▶ [WRITTEN TASKS]
1. Answer these questions using the interview excerpt, one line each:
(a) Which program did Kristiane not get into?
(b) What book is Kristiane reading right now?
(c) Which author does Kristiane say the book "Cleopatra in Frankenstein" reminds her of?
2. Print everything in the interview excerpt from "Oona: Are you" down to "visceral. Really good.".
3. Turn the paragraph in the interview excerpt that begins "Kristiane: I originally thought in high school" into a short bulleted list that keeps its main facts.

▶ [DOCUMENT SEGMENT]
┌──

Oona: You recently received a degree in Creative Writing from USC. Congrats! What impact do you think getting a higher education has had on you as an artist?

Kristiane: I originally thought in high school that I wanted to go to college for songwriting but I didn’t get into the USC songwriting program. But I’m so grateful. Hindsight is such a beautiful thing because I loved being a creative writing major. I think it strengthened my ability in all forms. I actually wrote a novel during quarantine. And it also made songwriting a lot less formulaic for me.

Oona: Are you reading anything right now?

Kristiane: I am right now. I’m reading the Idiot. Britt actually recommended it to me. It’s literally phenomenal.

Oona: No way. I think she just recommended that to me. <Laugh>

Kristiane: <Laugh> I also just read this book and it’s super under the radar. It’s called Cleopatra in Frankenstein and I don’t know why more people don’t know about it. Or maybe they do, and I don’t know anything. It reminds me of Sally Rooney, but more visceral. Really good.

└──

▶ [DATA SECTION]
┌──

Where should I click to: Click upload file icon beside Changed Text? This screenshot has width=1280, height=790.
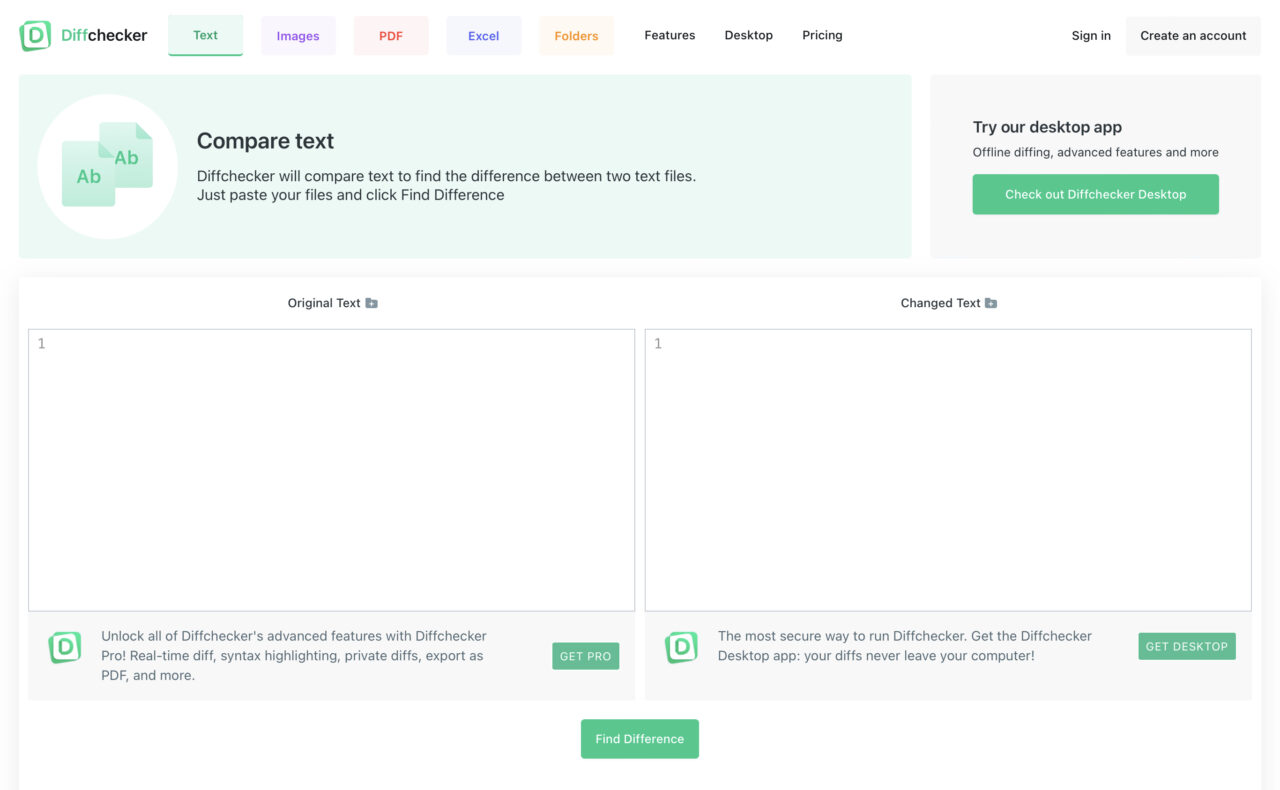(991, 303)
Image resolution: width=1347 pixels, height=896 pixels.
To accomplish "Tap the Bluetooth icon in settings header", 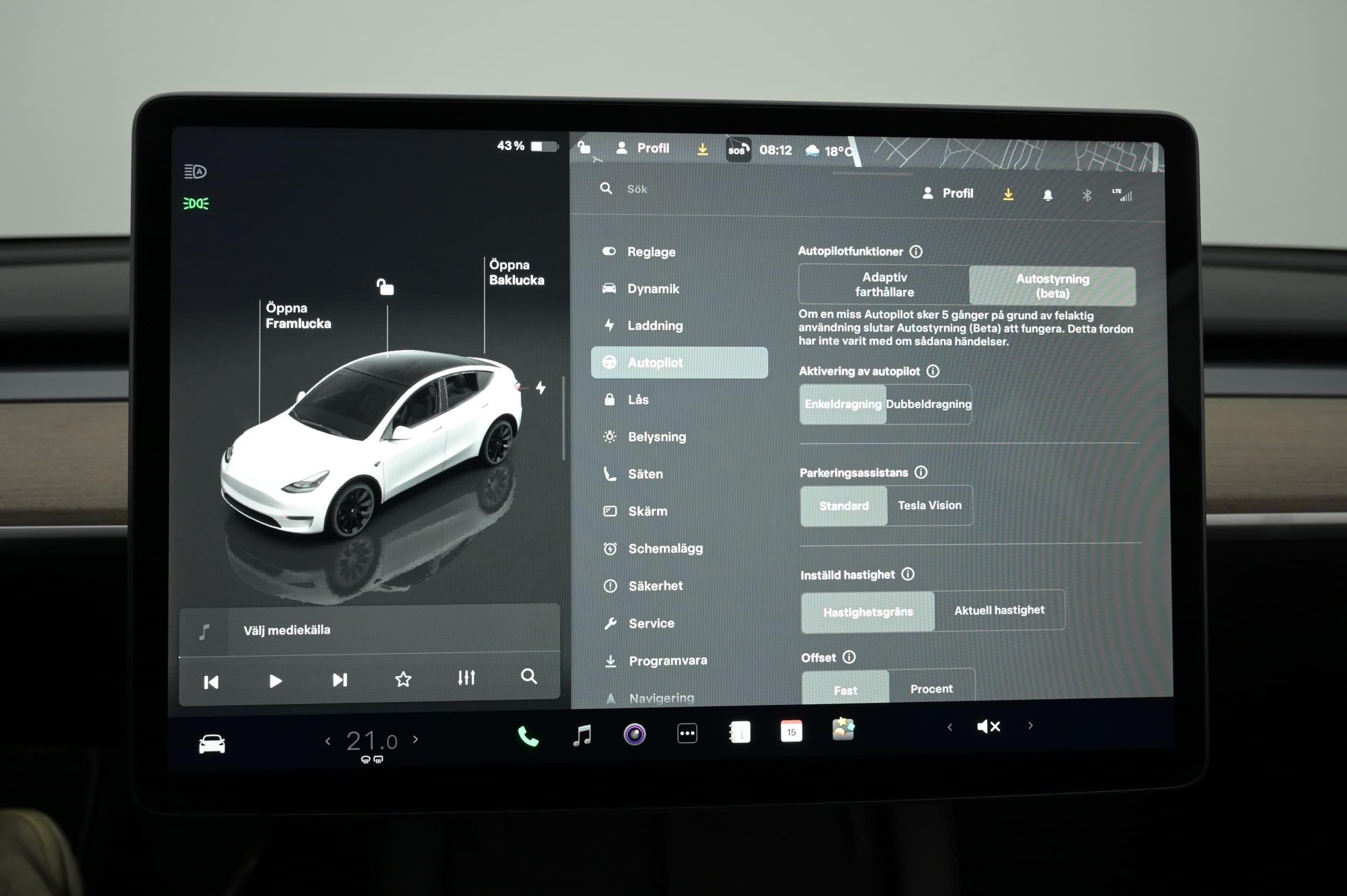I will coord(1086,196).
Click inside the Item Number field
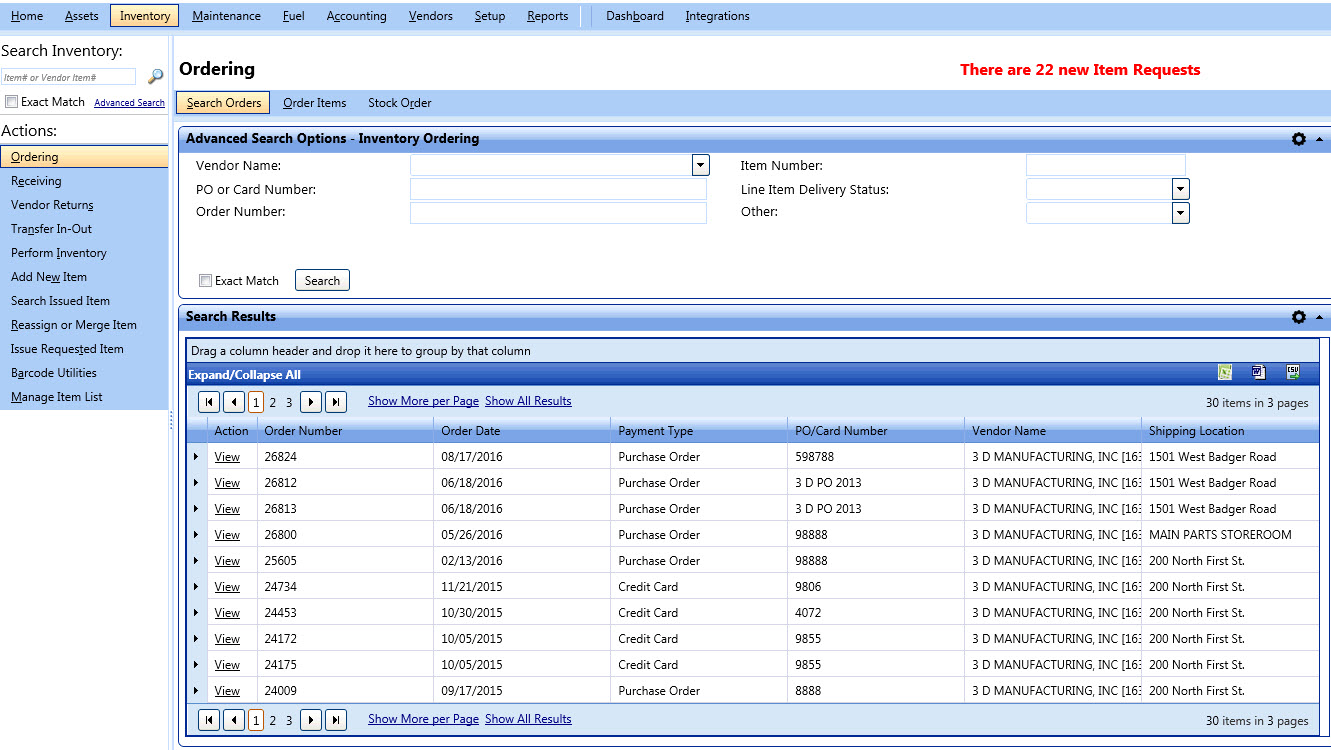Viewport: 1331px width, 750px height. point(1106,164)
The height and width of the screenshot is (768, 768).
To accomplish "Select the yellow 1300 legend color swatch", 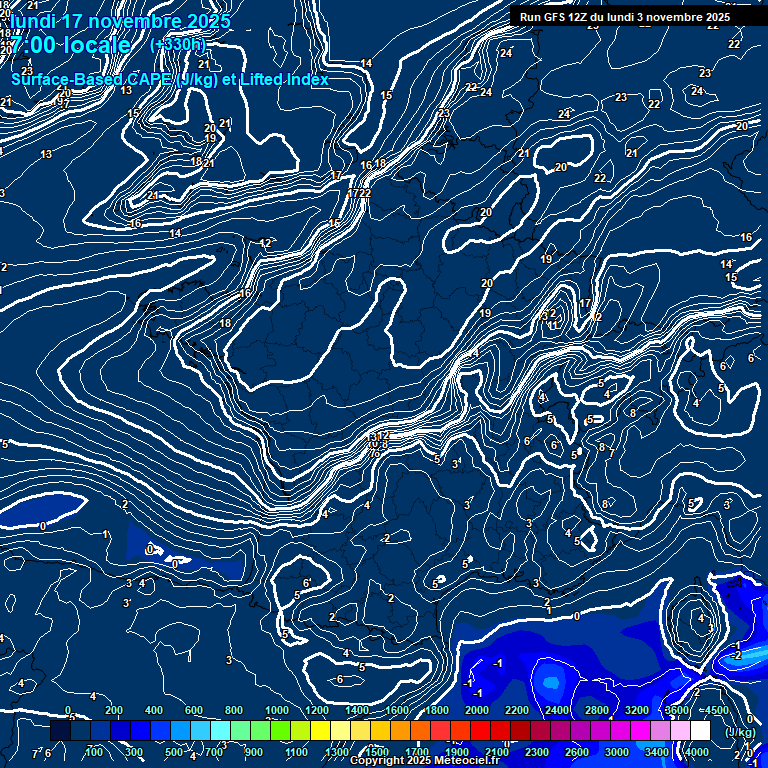I will pyautogui.click(x=340, y=731).
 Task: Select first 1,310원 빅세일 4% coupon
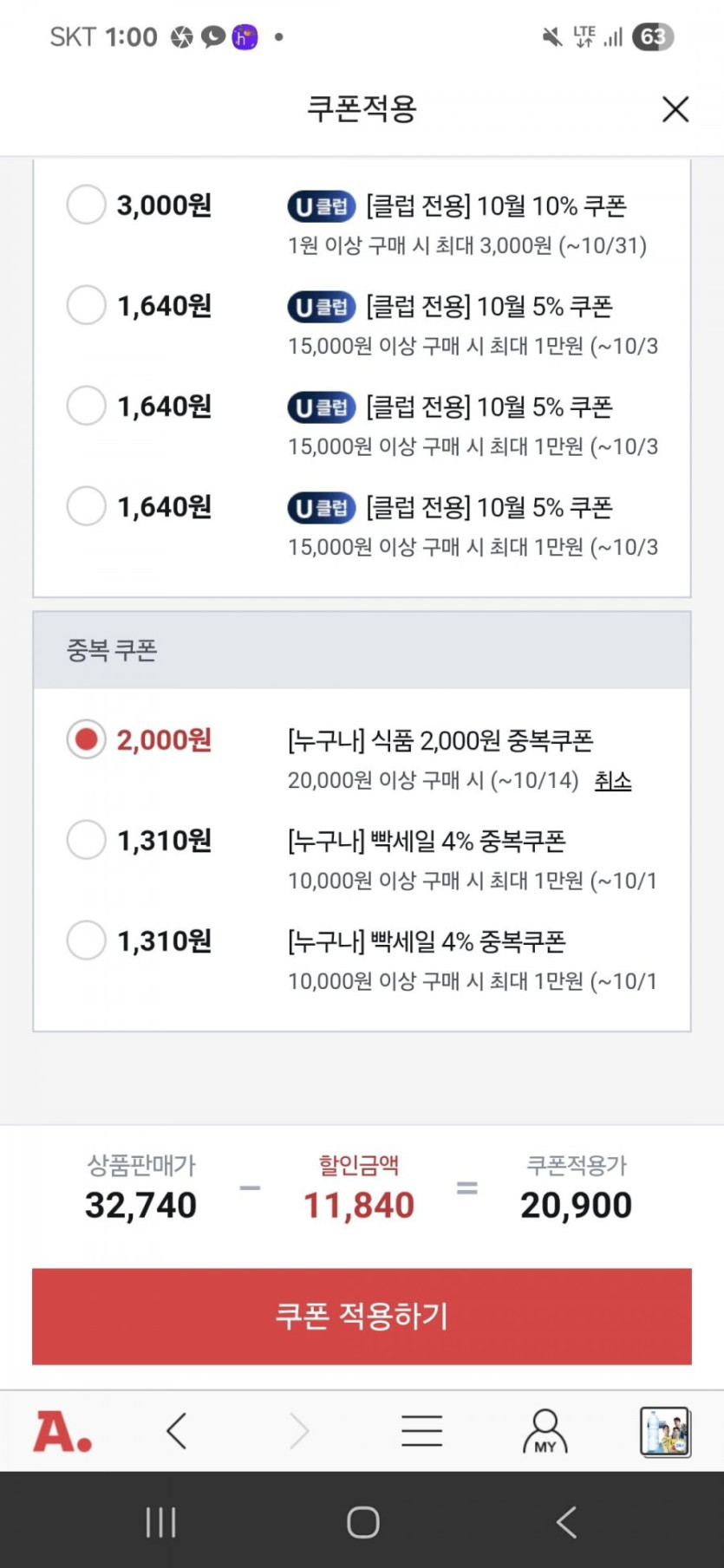pos(86,840)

└──

▶ [SOLUTIONS BELOW]
1.
(a) The USC songwriting program.
(b) The Idiot.
(c) Sally Rooney.

2.
Oona: Are you reading anything right now?

Kristiane: I am right now. I’m reading the Idiot. Britt actually recommended it to me. It’s literally phenomenal.

Oona: No way. I think she just recommended that to me. <Laugh>

Kristiane: <Laugh> I also just read this book and it’s super under the radar. It’s called Cleopatra in Frankenstein and I don’t know why more people don’t know about it. Or maybe they do, and I don’t know anything. It reminds me of Sally Rooney, but more visceral. Really good.

3.
- In high school, Kristiane planned to study songwriting in college but didn't get into the USC songwriting program.
- She's grateful for that in hindsight, since she loved being a creative writing major.
- She feels the major strengthened her ability in all forms.
- She wrote a novel during quarantine.
- The major made songwriting much less formulaic for her.